Everyone dreams about what they want to be when they grow up. At such an innocent stage of life, we imagine things we would love, things we would have fun doing, things we would find fulfilling, and things that would add meaning to our lives. Whether it is a garbage man or a physician assistant, we didn’t consider social status, financial positioning, or corporate climbing. It was only about choosing what was going to make life more fulfilling.
Unfortunately, too many of us settled into jobs. Whether they are career jobs or short-term assignments, the large majority chose employment opportunities based on financial provision. Vocation has been misunderstood by many as an accumulation of daily work rather than endowed opportunity with a divine perspective to add meaning to our lives (Hughes, 2005). Vocation is so much more than a job; vocation is a question of who we are, deep down in the core of our hearts, what are we created and called to be that adds value to ourselves and our lives as well as to the world around us (Hughes, 2005).

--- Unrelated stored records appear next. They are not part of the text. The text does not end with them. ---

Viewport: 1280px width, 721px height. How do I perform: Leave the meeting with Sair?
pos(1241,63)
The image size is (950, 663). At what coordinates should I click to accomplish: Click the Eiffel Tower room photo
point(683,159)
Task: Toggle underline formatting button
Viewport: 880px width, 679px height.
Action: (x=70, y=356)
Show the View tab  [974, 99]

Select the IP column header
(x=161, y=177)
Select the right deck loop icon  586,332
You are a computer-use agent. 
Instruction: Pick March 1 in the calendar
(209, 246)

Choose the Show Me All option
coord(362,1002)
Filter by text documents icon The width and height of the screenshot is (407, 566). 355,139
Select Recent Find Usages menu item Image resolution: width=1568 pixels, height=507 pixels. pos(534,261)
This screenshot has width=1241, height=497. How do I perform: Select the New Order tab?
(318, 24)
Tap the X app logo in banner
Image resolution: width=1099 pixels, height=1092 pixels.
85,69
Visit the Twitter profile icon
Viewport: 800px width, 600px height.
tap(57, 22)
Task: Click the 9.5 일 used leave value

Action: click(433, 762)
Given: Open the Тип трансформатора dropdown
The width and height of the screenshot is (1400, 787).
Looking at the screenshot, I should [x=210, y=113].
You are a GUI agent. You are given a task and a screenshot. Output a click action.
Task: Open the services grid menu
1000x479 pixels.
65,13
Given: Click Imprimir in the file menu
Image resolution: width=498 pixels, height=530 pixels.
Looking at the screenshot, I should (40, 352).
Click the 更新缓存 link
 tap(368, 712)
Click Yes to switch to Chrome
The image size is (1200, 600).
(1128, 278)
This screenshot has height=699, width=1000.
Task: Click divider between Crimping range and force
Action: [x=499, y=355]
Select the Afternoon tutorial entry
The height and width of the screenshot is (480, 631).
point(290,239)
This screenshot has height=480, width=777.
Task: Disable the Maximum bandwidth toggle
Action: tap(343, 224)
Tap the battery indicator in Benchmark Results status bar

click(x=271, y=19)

A perusal of the local bookstore will reveal the deficit of vocational understanding in the daily job search of the majority of the population. So many individuals spend their days working in a job that comes short of providing transcendent meaning to their lives (Scholes, 2010), which leaves them marching through life with a deep need for fulfillment and meaning. Each of us should not settle for working a job but should seek out our vocation, the thing that we are created to do that provides value to us and others, which is a uniqueness of being human.
What stands between you and your vocation?
What steps need to be taken to get you into a place where you have the meaning you long for?
References
Hughes, R. T., & Hughes, R. T. (2005). The vocation of the Christian scholar: how Christian faith can sustain the life of the mind (Rev. ed). Grand Rapids, Mich: W.B. Eerdmans Pub. Co.